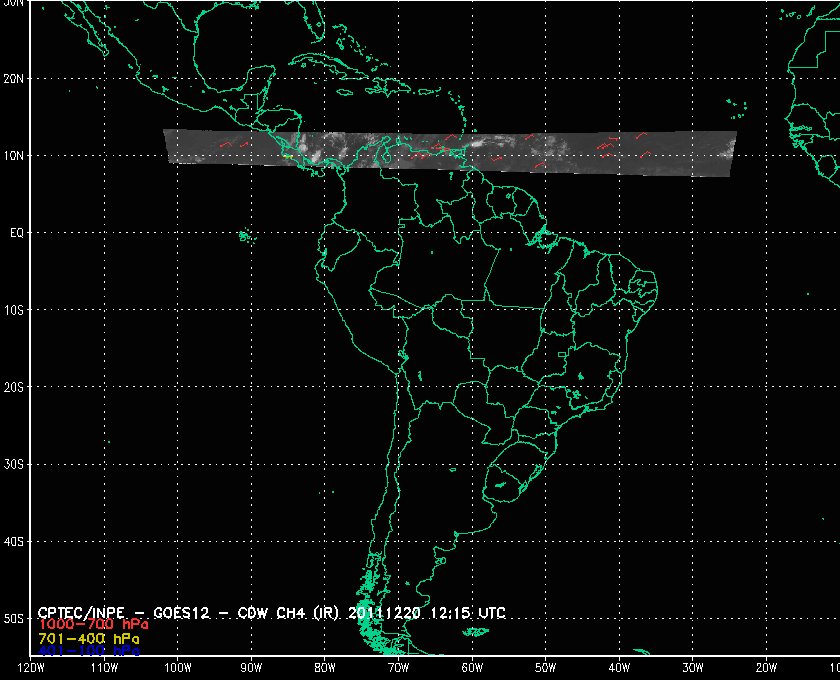Viewport: 840px width, 680px height.
Task: Click the 20N latitude axis label
Action: [x=13, y=79]
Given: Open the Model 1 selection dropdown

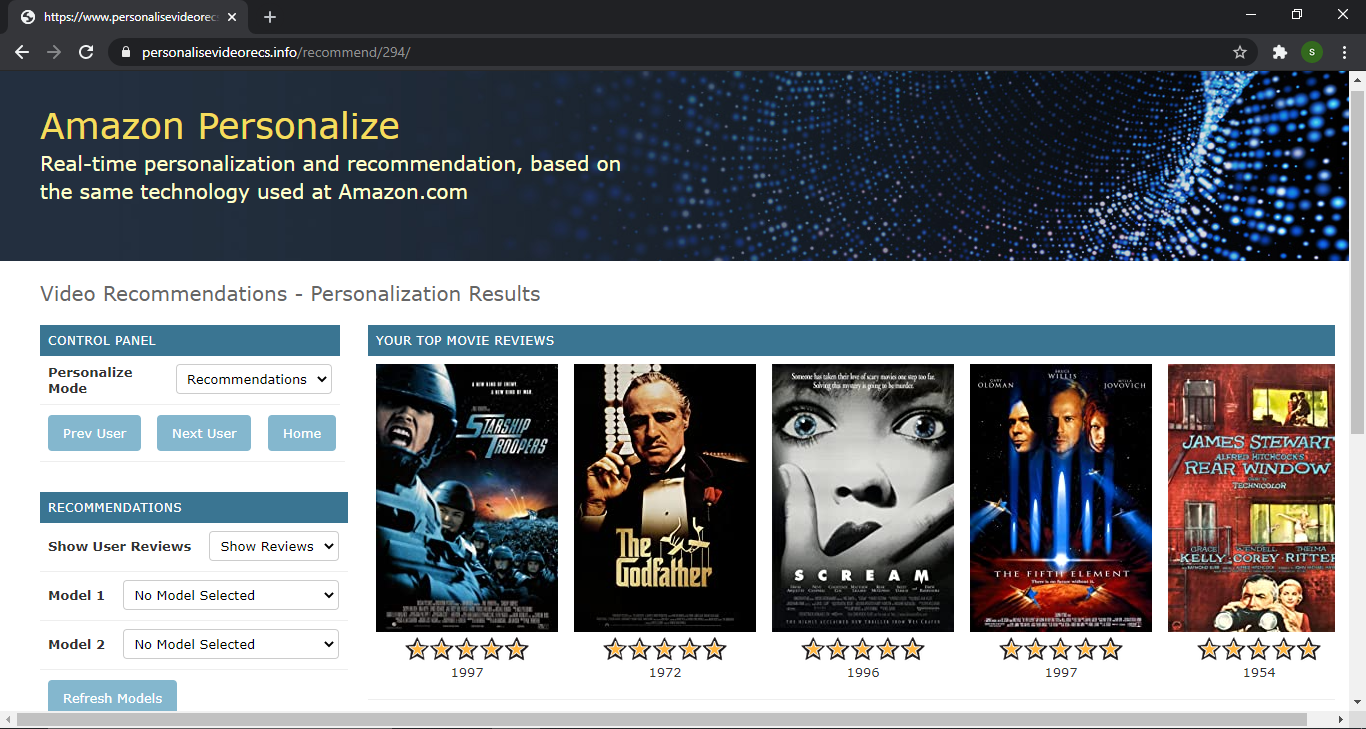Looking at the screenshot, I should (x=230, y=595).
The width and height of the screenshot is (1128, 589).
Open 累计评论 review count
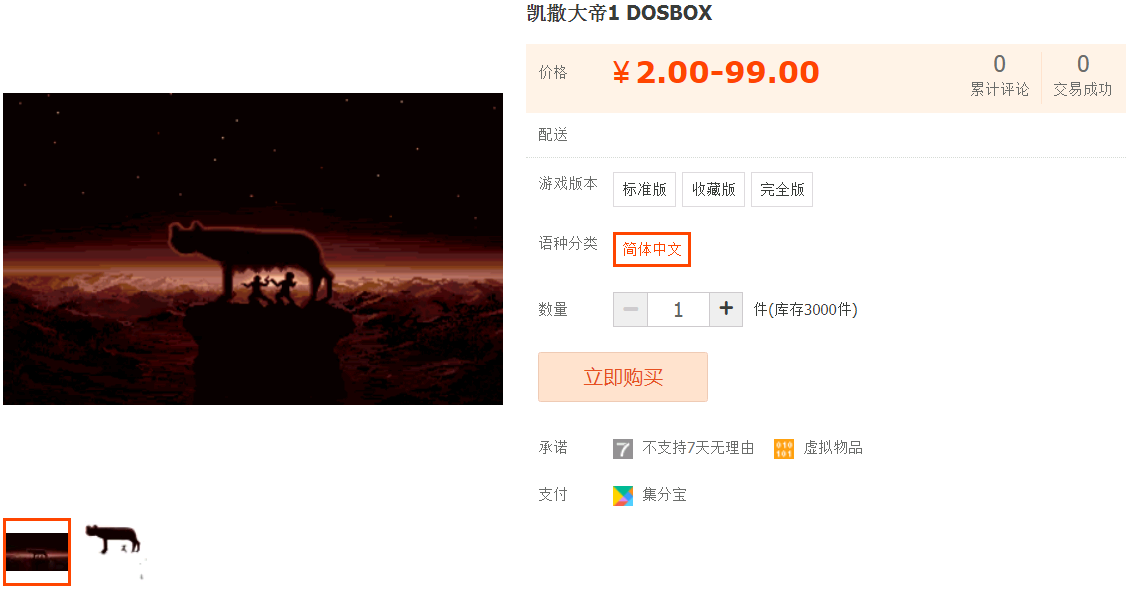tap(999, 76)
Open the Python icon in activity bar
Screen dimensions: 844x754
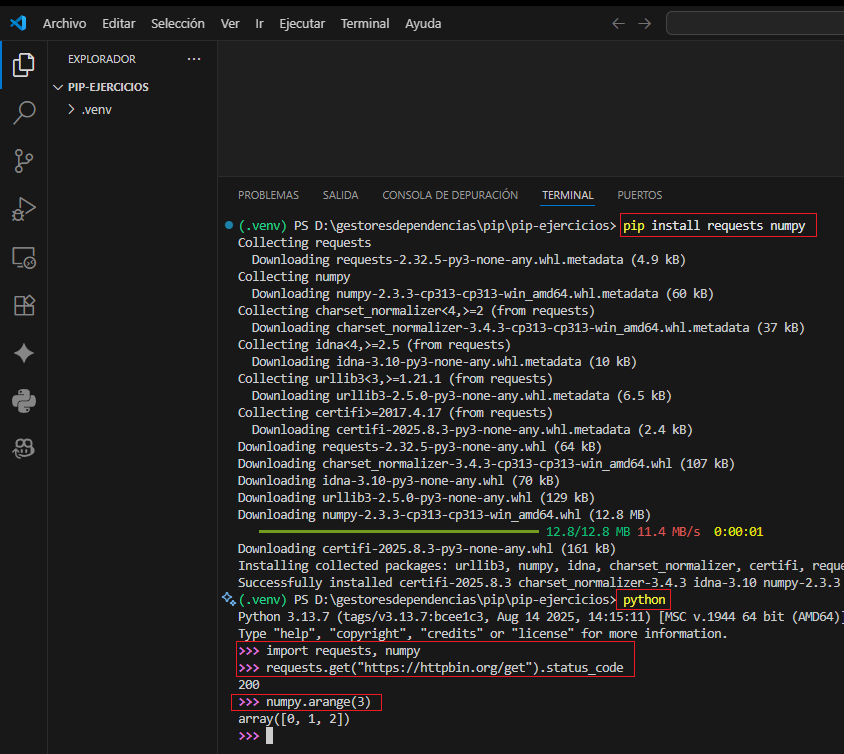tap(23, 401)

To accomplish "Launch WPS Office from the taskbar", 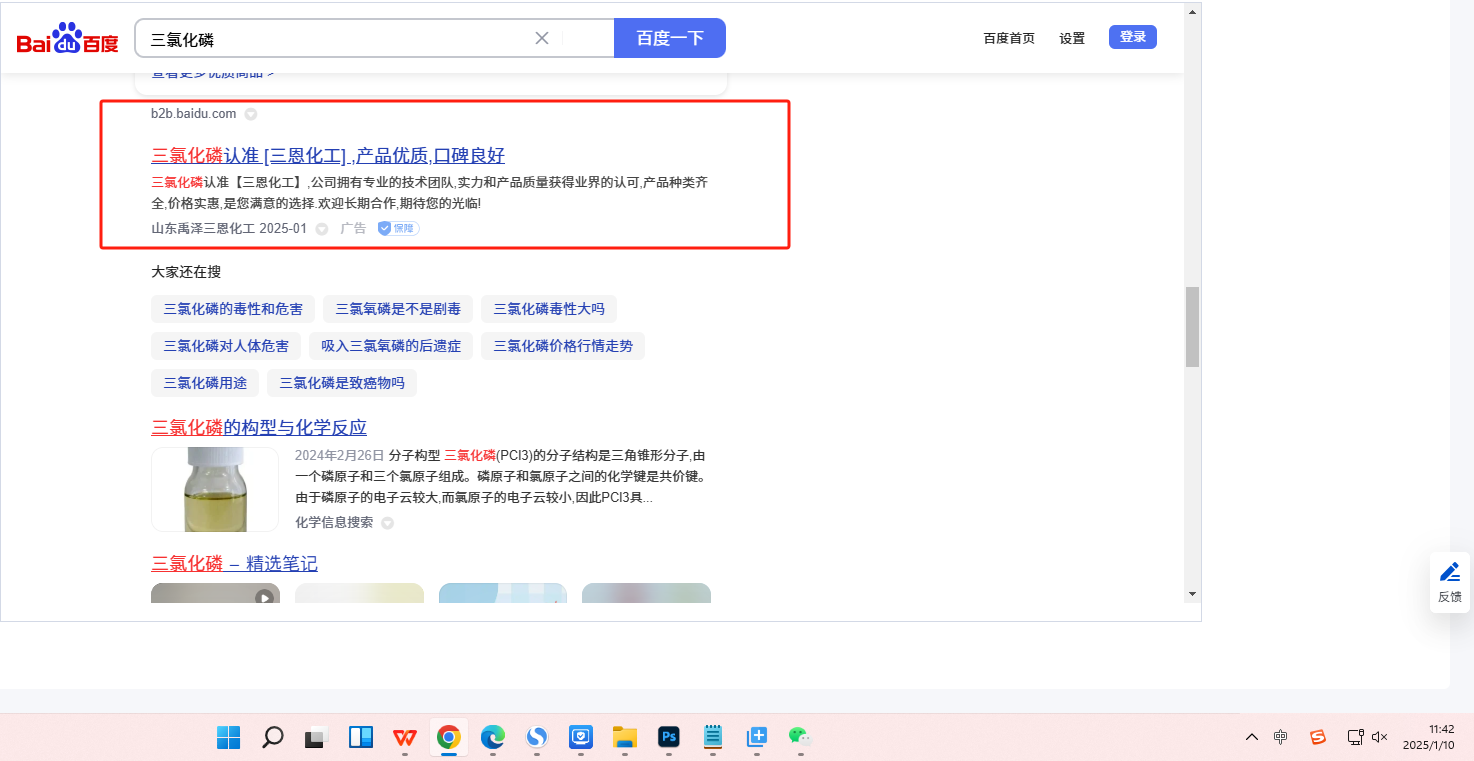I will click(405, 738).
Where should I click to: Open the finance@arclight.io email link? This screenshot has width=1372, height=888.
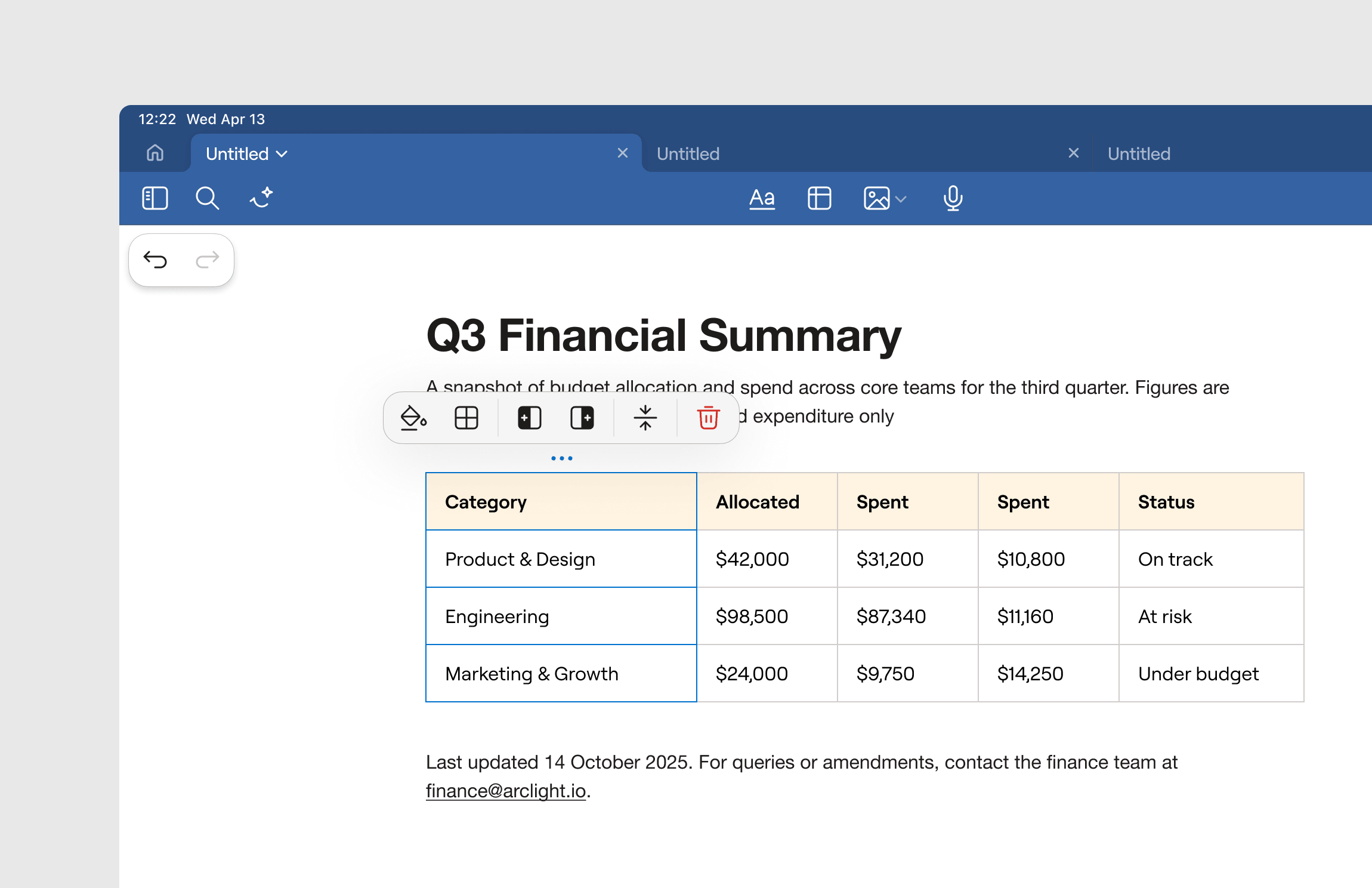(506, 791)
-------
What are the lines from the one containing "Where should I" through the end of the records? Write them out exactly, leaving out the pictures.

> _Reply_
Where should I click to: Open the finance@arclight.io email link? This screenshot has width=1372, height=888.
(506, 791)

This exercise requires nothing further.